The sustained decline underscores means restriction as an effective public health strategy, reinforcing WHO/FAO recommendations to regulate HHPs (World Health Organization and Food and Agriculture Organization of the United Nations, 2023; Pirkis et al., Reference Pirkis, Dandona, Silverman, Khan and Hawton2024). Economic modelling confirms HHP bans are cost-effective (Lee et al., Reference Lee, Chisholm, Eddleston, Gunnell, Fleischmann, Konradsen, Bertram, Mihalopoulos, Brown, Santomauro, Schess and van Ommeren2021).

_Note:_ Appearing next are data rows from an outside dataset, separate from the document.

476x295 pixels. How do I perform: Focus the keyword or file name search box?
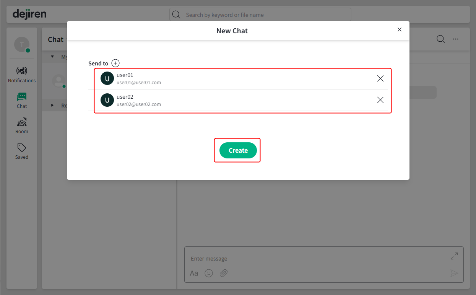pyautogui.click(x=260, y=15)
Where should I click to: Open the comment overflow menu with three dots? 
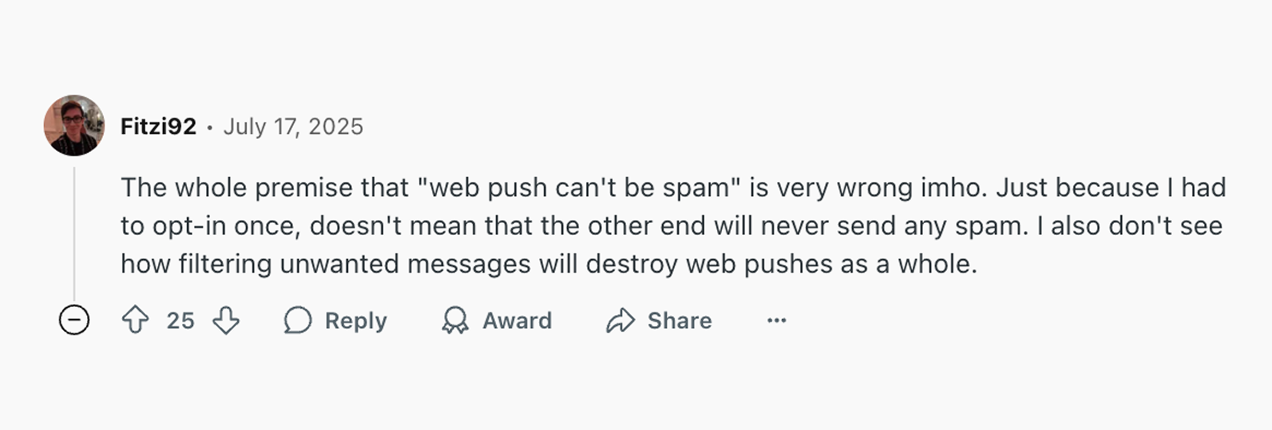(x=777, y=321)
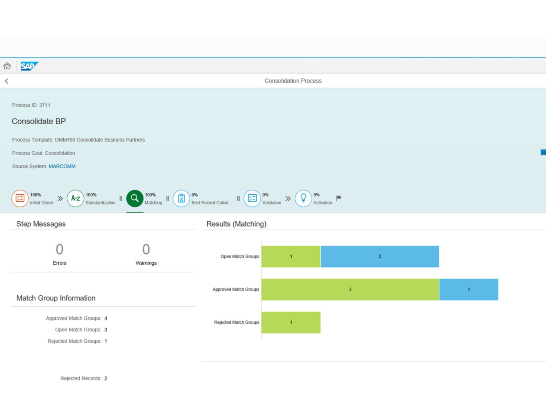
Task: Click double chevron between Validation and Activation
Action: click(288, 198)
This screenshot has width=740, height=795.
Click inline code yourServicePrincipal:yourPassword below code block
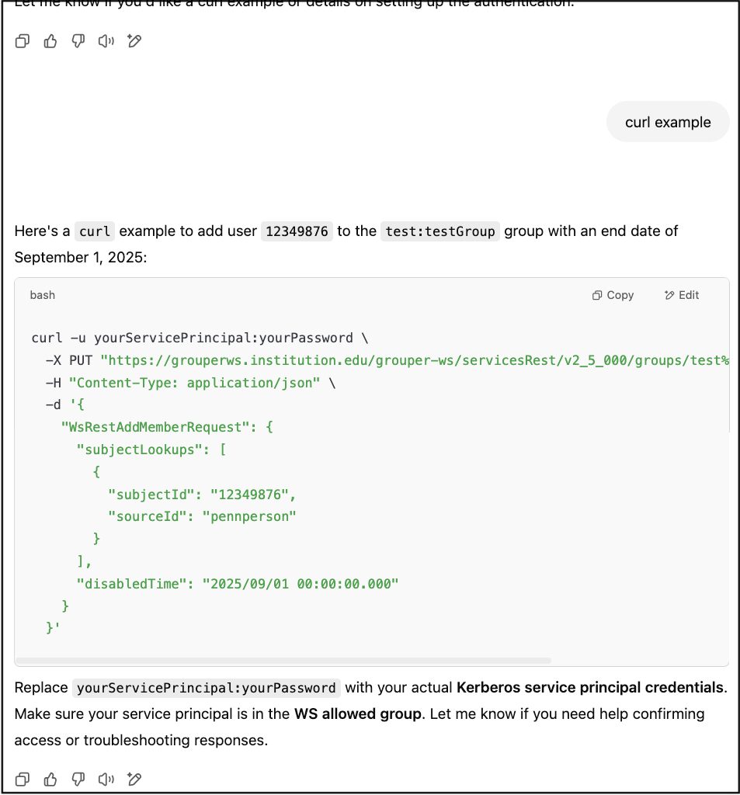tap(207, 688)
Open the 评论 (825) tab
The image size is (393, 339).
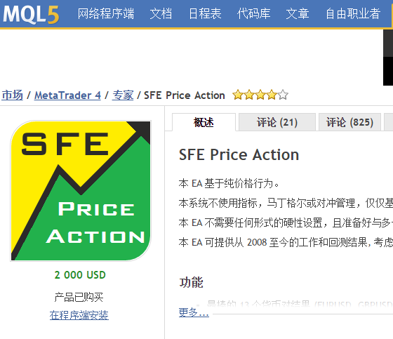tap(349, 122)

Given that pesticide self-poisoning contributes 14–20% of global suicides (Mew et al., Reference Mew, Padmanathan, Konradsen, Eddleston, Chang, Phillips and Gunnell2017), our findings may inform policy where HHPs remain available. Future studies should examine non-fatal poisoning and regulations targeting other hazardous compounds.
The ban on HHPs in South Korea was associated with a sustained decline in pesticide-related suicide mortality over a 12-year period, with no evidence of method substitution. These findings reinforce the means restriction through pesticide regulation as an effective and evidence-based component of comprehensive national suicide prevention strategies.
Supplementary material
The supplementary material for this article can be found at https://doi.org/10.1017/S2045796026100705.
Availability of data and materials
The data used in this study were obtained from the Microdata Integrated Service (MDIS) of Statistics Korea (https://mdis.kostat.go.kr). Access to the data is available upon request through the MDIS portal, subject to approval by Statistics Korea.
Acknowledgements
During the preparation of this work, the authors used Claude Opus 4.5 (Anthropic) to improve language and readability. After using this tool, the authors reviewed and edited the content as needed and take full responsibility for the content of the publication.
Author contributions
Y.K.: Conceptualization, methodology, formal analysis, writing – original draft. J.M.: Investigation. I.K.: Resources. S.-J.L.: Supervision, validation, writing – review and editing.
Financial support
This research received no specific grant from any funding agency, commercial, or not-for-profit sectors.
Competing interests
The authors declare no competing interests.
Ethical standards
This study was approved by the Institutional Review Board of Hanyang University (HYUIRB-202506-007). The requirement for informed consent was waived because anonymized mortality data without personal identifiers were used.